+++ Data to process

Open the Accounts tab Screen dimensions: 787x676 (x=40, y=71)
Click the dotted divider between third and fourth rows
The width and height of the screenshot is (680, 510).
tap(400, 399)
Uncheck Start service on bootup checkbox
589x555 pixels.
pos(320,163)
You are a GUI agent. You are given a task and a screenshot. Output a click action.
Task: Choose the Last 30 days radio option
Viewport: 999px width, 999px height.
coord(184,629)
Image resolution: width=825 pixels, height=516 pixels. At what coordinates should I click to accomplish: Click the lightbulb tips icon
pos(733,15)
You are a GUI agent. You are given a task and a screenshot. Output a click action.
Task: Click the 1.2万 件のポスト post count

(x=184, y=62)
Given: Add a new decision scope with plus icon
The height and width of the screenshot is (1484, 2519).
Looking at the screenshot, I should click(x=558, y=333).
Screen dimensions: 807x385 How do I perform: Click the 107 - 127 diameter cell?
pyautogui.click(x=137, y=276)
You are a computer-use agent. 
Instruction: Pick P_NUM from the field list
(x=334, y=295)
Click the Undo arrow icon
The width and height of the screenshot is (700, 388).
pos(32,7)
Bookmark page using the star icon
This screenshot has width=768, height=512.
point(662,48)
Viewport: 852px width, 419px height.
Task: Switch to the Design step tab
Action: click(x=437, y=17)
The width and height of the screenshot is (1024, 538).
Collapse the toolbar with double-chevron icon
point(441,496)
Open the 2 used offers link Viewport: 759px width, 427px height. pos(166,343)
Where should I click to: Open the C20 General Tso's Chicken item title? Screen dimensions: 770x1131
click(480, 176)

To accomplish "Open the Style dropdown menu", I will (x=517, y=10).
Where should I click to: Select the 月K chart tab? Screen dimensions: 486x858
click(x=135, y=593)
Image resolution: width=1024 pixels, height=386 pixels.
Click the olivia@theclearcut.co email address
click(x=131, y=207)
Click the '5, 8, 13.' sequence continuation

++++++

### What you will do:
Reproduce every line of the data above verbatim, in its original order.

### The completed task:
Open the Accounts tab Screen dimensions: 787x676 (x=40, y=71)
Click the dotted divider between third and fourth rows
The width and height of the screenshot is (680, 510).
tap(400, 399)
Uncheck Start service on bootup checkbox
589x555 pixels.
pos(320,163)
You are a GUI agent. You are given a task and a screenshot. Output a click action.
Task: Choose the Last 30 days radio option
Viewport: 999px width, 999px height.
coord(184,629)
Image resolution: width=825 pixels, height=516 pixels. At what coordinates should I click to accomplish: Click the lightbulb tips icon
pos(733,15)
You are a GUI agent. You are given a task and a screenshot. Output a click action.
Task: Click the 1.2万 件のポスト post count

(x=184, y=62)
Given: Add a new decision scope with plus icon
The height and width of the screenshot is (1484, 2519).
Looking at the screenshot, I should click(x=558, y=333).
Screen dimensions: 807x385 How do I perform: Click the 107 - 127 diameter cell?
pyautogui.click(x=137, y=276)
You are a computer-use agent. 
Instruction: Pick P_NUM from the field list
(x=334, y=295)
Click the Undo arrow icon
The width and height of the screenshot is (700, 388).
pos(32,7)
Bookmark page using the star icon
This screenshot has width=768, height=512.
point(662,48)
Viewport: 852px width, 419px height.
Task: Switch to the Design step tab
Action: click(x=437, y=17)
The width and height of the screenshot is (1024, 538).
Collapse the toolbar with double-chevron icon
point(441,496)
Open the 2 used offers link Viewport: 759px width, 427px height. pos(166,343)
Where should I click to: Open the C20 General Tso's Chicken item title? Screen dimensions: 770x1131
click(480, 176)

To accomplish "Open the Style dropdown menu", I will (x=517, y=10).
Where should I click to: Select the 月K chart tab? Screen dimensions: 486x858
click(x=135, y=593)
Image resolution: width=1024 pixels, height=386 pixels.
Click the olivia@theclearcut.co email address
click(x=131, y=207)
Click the '5, 8, 13.' sequence continuation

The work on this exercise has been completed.